## What needs to be done
When a line below contains the string "agent", show that line.

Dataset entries
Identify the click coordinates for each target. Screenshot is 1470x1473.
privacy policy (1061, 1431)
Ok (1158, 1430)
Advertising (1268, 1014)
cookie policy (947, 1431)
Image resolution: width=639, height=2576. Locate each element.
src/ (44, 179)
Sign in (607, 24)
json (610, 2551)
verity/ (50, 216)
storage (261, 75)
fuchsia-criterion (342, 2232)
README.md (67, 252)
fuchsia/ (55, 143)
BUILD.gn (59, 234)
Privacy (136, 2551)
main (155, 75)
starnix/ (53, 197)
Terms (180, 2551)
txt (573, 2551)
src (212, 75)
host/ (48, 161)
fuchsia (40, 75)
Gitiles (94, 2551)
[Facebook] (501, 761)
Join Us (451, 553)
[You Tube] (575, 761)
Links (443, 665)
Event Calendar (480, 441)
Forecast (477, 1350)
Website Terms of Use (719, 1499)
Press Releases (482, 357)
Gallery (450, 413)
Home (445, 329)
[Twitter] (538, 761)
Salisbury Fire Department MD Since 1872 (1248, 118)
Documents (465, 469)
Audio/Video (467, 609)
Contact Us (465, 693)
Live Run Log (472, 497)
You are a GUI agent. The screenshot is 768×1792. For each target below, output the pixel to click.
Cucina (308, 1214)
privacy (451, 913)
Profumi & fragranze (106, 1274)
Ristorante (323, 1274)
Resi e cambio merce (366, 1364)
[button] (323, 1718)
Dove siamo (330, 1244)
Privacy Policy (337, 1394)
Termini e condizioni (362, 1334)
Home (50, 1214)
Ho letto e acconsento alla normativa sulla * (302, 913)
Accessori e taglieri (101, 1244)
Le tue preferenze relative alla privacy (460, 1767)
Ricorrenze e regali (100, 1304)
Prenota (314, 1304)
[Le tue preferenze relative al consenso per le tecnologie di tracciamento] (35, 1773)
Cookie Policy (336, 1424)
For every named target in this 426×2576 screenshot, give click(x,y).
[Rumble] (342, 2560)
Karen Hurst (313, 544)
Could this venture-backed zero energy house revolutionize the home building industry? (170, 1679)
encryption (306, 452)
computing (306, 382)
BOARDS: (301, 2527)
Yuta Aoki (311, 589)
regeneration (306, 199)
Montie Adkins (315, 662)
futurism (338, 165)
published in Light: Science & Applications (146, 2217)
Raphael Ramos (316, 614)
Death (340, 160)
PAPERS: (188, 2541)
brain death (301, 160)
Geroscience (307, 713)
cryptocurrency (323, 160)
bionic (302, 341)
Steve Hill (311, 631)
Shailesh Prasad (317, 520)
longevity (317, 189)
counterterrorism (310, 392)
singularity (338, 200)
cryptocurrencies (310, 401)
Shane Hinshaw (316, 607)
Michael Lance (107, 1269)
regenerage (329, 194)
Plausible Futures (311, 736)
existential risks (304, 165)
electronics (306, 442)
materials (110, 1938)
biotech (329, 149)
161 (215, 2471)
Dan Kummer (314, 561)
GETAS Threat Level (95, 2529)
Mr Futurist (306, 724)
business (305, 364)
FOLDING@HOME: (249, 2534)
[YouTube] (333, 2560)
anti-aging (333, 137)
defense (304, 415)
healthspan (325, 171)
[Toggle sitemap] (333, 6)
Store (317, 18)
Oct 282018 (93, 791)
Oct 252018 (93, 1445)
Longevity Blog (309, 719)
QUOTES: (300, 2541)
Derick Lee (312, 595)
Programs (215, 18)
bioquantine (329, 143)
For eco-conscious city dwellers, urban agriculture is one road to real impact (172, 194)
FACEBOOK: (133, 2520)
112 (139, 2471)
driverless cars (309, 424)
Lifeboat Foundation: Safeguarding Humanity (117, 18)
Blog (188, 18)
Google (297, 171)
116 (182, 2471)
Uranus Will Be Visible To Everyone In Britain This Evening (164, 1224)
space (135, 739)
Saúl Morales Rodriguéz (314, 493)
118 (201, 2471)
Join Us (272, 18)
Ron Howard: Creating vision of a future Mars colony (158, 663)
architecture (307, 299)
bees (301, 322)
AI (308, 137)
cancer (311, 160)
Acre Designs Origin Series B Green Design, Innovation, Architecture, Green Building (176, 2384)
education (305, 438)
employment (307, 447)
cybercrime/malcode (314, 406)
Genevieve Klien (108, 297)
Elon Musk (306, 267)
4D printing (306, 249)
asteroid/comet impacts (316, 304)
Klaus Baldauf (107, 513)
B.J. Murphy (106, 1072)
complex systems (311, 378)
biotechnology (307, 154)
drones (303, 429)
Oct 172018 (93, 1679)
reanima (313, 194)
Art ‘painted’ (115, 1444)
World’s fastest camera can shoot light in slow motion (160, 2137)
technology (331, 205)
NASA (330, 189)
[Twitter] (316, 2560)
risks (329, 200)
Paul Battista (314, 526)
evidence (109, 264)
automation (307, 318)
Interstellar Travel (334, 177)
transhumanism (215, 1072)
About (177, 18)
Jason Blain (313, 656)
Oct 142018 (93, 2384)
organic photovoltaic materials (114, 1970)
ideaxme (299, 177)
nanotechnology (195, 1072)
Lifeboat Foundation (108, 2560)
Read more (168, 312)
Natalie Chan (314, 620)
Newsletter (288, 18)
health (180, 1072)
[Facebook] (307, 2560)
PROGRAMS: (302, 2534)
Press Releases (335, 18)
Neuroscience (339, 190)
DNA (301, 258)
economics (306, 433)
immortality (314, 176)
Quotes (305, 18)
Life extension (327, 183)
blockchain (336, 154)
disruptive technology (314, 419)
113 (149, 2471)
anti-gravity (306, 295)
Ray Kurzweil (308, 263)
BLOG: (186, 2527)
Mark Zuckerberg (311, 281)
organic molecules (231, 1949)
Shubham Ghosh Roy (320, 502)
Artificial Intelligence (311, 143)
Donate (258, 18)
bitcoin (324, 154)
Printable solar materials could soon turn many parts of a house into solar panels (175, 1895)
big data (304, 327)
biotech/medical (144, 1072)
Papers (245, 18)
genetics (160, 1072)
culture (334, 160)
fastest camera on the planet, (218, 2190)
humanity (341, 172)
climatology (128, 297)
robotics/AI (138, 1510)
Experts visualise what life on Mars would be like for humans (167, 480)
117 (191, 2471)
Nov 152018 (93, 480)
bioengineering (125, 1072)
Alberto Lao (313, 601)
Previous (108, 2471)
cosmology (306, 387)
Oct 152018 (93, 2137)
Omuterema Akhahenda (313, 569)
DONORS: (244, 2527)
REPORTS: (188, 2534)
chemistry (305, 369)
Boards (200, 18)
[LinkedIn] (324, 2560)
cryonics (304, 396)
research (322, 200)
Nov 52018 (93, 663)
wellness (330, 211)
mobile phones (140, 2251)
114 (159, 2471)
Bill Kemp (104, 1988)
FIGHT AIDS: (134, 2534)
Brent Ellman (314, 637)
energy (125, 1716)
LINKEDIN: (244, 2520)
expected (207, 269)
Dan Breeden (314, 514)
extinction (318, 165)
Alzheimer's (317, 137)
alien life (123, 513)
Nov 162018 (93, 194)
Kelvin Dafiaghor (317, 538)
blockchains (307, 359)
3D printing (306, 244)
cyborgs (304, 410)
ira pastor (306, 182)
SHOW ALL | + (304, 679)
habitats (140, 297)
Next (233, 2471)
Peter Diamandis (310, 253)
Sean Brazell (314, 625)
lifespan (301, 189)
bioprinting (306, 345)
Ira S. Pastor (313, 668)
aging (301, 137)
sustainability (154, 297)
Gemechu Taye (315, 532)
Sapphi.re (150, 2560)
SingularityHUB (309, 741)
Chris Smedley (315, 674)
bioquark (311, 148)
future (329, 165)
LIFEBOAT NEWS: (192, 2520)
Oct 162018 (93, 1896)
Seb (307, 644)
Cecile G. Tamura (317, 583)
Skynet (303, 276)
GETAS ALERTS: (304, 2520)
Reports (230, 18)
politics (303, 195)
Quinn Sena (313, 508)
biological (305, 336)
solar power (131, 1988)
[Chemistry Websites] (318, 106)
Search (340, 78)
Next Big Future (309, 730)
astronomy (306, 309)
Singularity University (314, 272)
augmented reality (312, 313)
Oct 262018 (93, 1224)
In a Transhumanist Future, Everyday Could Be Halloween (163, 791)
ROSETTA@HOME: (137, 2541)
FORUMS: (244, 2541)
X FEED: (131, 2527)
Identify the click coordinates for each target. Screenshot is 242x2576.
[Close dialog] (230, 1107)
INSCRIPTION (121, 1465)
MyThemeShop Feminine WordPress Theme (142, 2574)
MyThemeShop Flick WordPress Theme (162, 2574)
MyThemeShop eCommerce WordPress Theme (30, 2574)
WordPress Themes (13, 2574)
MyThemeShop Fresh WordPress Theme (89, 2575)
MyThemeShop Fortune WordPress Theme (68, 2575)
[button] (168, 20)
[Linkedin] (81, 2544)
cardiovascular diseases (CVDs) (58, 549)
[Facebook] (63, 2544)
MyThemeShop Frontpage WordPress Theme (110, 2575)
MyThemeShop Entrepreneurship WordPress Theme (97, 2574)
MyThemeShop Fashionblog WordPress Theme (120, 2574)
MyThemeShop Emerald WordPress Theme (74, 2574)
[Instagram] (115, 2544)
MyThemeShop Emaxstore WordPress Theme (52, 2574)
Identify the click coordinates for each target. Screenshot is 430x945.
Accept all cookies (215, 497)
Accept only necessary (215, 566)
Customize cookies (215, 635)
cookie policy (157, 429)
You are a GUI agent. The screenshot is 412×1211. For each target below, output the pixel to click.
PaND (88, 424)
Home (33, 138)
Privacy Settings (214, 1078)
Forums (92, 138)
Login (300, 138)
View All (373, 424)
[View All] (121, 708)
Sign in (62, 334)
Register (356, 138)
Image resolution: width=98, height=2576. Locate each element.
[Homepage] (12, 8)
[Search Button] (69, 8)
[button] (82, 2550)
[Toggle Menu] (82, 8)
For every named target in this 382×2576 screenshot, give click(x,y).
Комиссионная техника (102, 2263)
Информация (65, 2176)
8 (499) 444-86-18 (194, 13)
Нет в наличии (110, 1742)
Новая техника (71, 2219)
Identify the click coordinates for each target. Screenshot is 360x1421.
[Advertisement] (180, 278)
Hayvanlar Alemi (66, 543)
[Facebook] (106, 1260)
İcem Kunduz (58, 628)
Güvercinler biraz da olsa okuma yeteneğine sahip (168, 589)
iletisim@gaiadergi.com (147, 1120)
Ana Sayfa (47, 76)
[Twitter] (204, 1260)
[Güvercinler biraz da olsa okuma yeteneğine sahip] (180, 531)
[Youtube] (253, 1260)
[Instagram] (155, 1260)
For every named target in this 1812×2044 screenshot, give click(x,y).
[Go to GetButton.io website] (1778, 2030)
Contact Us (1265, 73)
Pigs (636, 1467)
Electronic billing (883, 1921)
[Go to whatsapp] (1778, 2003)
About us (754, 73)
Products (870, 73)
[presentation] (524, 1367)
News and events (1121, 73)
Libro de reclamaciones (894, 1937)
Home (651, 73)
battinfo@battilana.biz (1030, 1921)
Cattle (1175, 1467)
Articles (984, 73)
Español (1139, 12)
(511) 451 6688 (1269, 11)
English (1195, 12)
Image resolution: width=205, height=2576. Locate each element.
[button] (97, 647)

## Task result
You are a GUI agent. The screenshot is 768×1792. For each target below, output the pixel to click.
You are a GUI agent. The screenshot is 412×1211. For each target below, output the pixel to click.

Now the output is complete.